- Born: 11 March 1956 (age 69) Homburg, Saarland, Germany
- Education: University of Saarland (PhD)
- Occupation(s): Chairman, Novartis
- Spouse: Married
- Children: 2

= Jörg Reinhardt =

German businessman (born 1956)

Jörg Reinhardt (born 11 March 1956) is a German businessman who has been the chairman of the board of directors of the Swiss pharmaceutical group Novartis AG since 2013. Since 2017, he has also been a member of the board of directors of the Swiss reinsurance group Swiss Re.

== Life and career ==
Reinhardt was born on 11 March 1956 in Homburg, Saarland, Germany. He studied pharmacy at the University of Saarland and graduated in 1982 with a doctorate. He started his career in 1982 with Sandoz, who merged with Ciba-Geigy in 1996 to form Novartis.

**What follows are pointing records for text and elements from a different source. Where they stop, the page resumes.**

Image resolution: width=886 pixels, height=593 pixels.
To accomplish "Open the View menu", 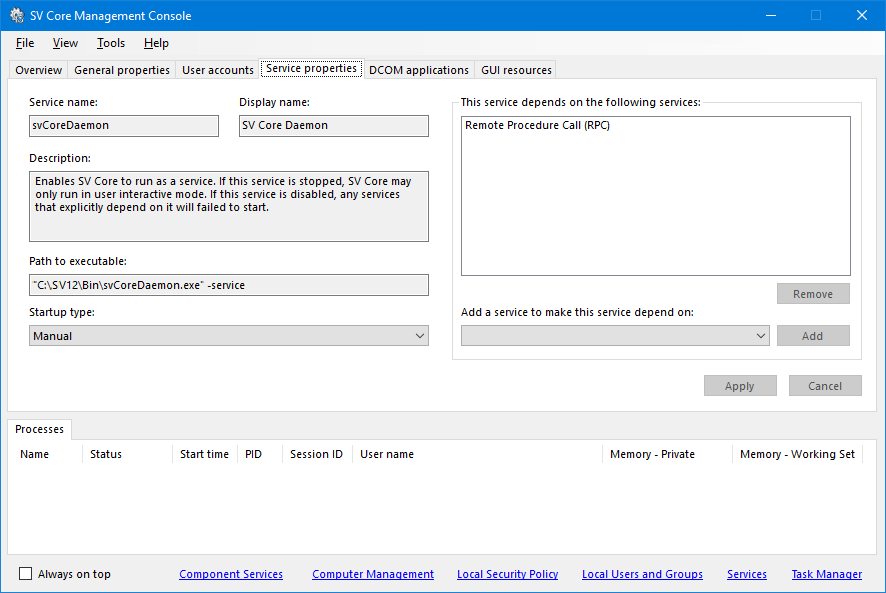I will [x=65, y=43].
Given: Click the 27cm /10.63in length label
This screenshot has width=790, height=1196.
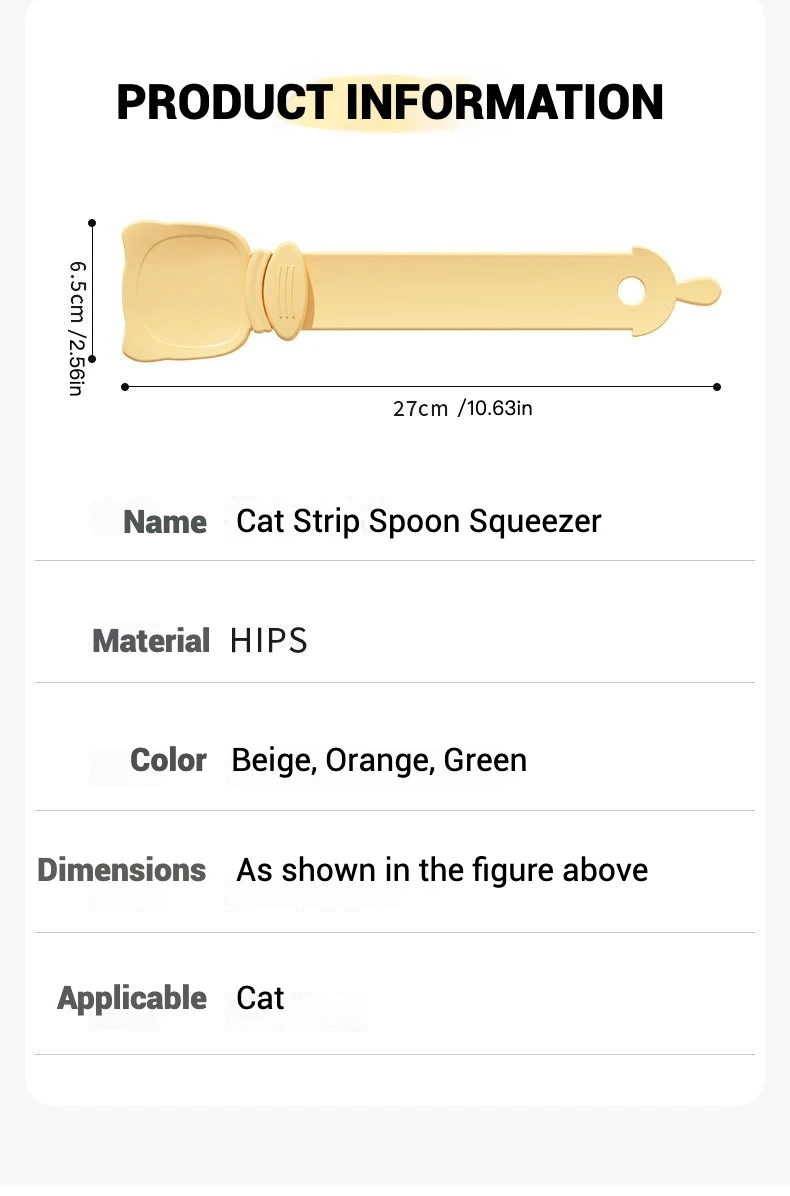Looking at the screenshot, I should coord(462,408).
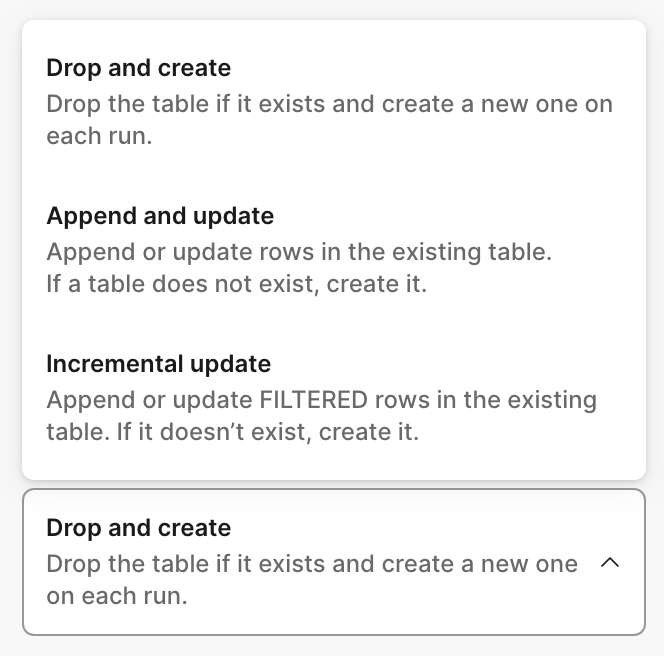Collapse the dropdown with the up chevron
The height and width of the screenshot is (656, 664).
[x=609, y=563]
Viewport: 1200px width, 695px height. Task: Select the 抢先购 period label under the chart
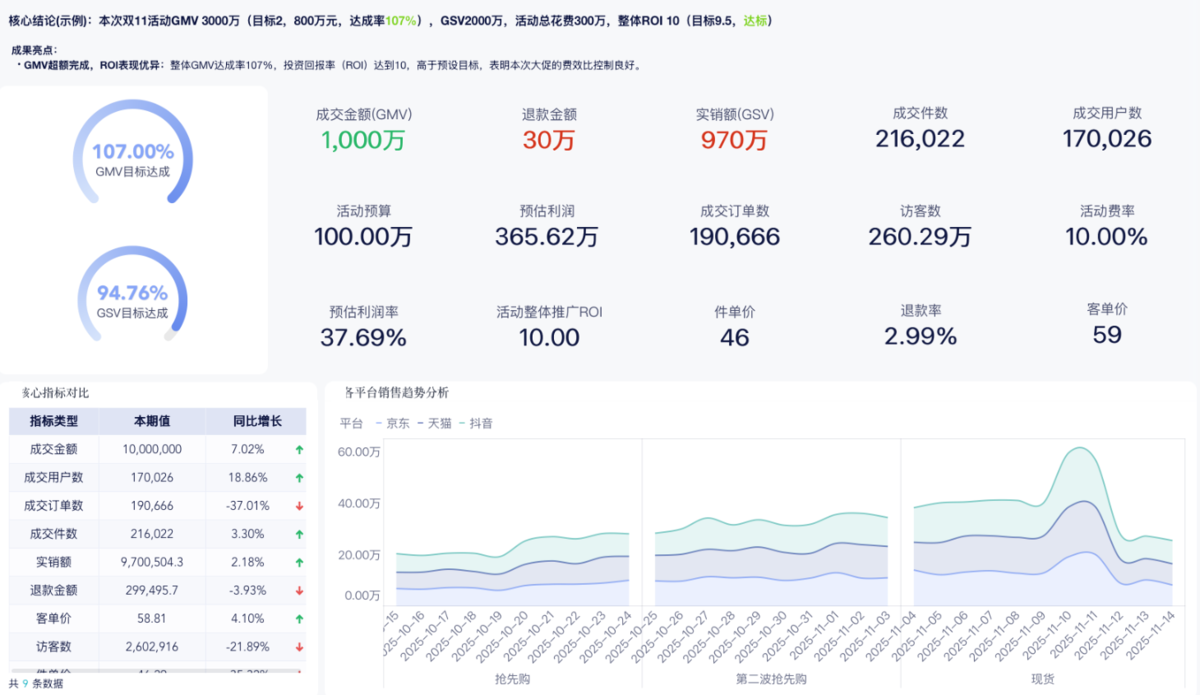pos(512,679)
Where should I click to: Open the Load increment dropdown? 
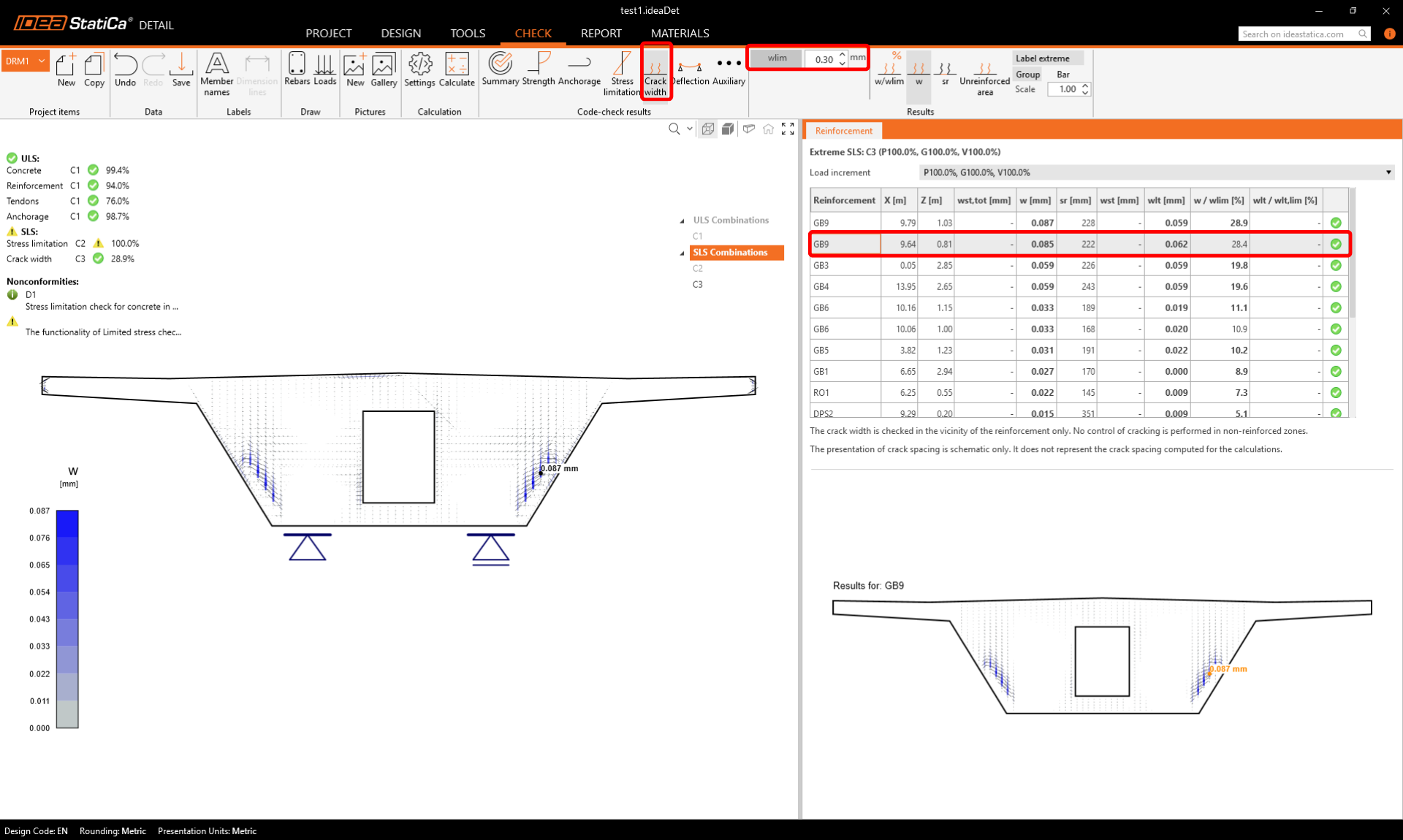point(1388,172)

At Sandoz, he worked in research and development and became head of development in 1994. Following the merger into Novartis, Reinhardt was responsible for preclinical development throughout the group and later for the entire drug development. In 2008, he became Chief Operating Officer of Novartis.

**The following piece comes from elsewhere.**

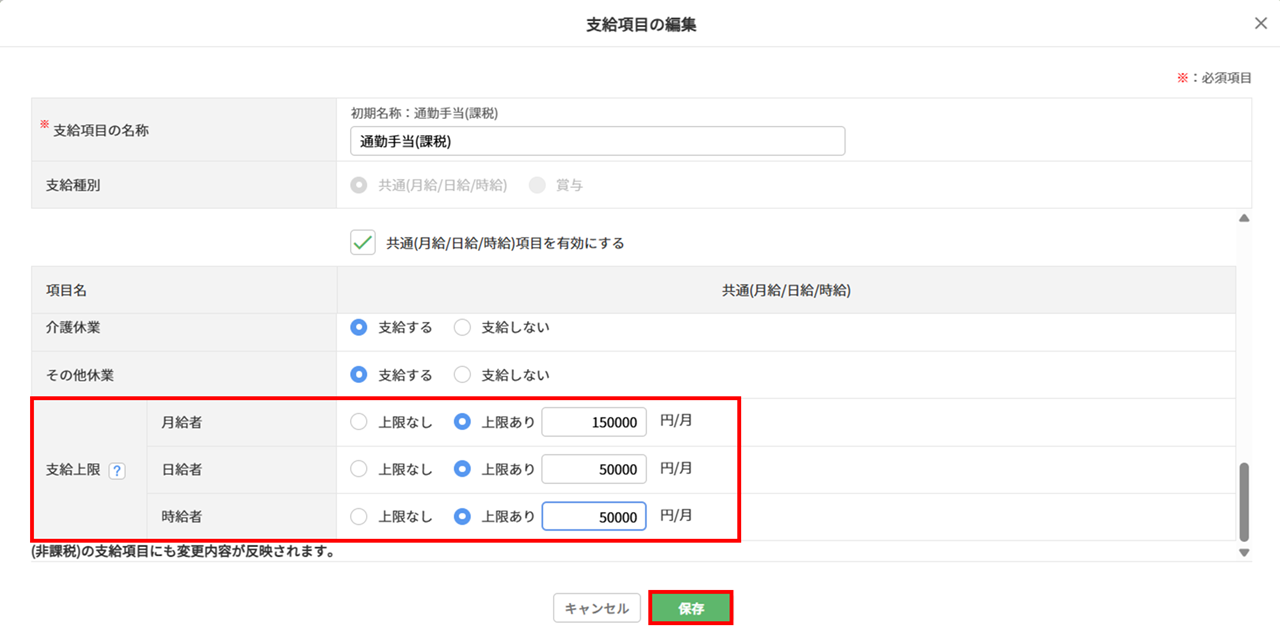1280x636 pixels.
Task: Select 支給する for 介護休業
Action: click(359, 327)
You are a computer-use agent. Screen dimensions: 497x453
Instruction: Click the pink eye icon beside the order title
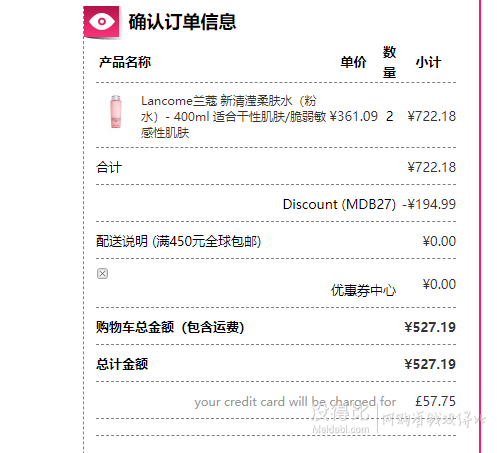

From 2000 to 2010 Reinhardt was President of the Board of Trustees of the Genomics Institute of the Novartis Research Foundation in the United States. From 2010 to 2012, he was Chairman of the Board of Management of Bayer HealthCare AG and Chairman of the Bayer HealthCare Executive Committee.

In 2013, Reinhardt rejoined Novartis as chairman of the board.

==Other activities==
===Corporate boards===
- Swiss Re, Non-Executive Independent Member of the Board of Directors (since 2017)
- Lonza Group, Member of the Board of Directors (2012-2013)
- MorphoSys, Member of the Supervisory Board (2001-2004)
- Temasek Holdings, Member of the European Advisory Panel

===Non-profit organizations===
- Robert Koch Foundation, Member of the Board of Trustees

==Personal life==
Reinhardt is married and father of two children. He lives, since the completion of his studies, in Germany near Freiburg im Breisgau.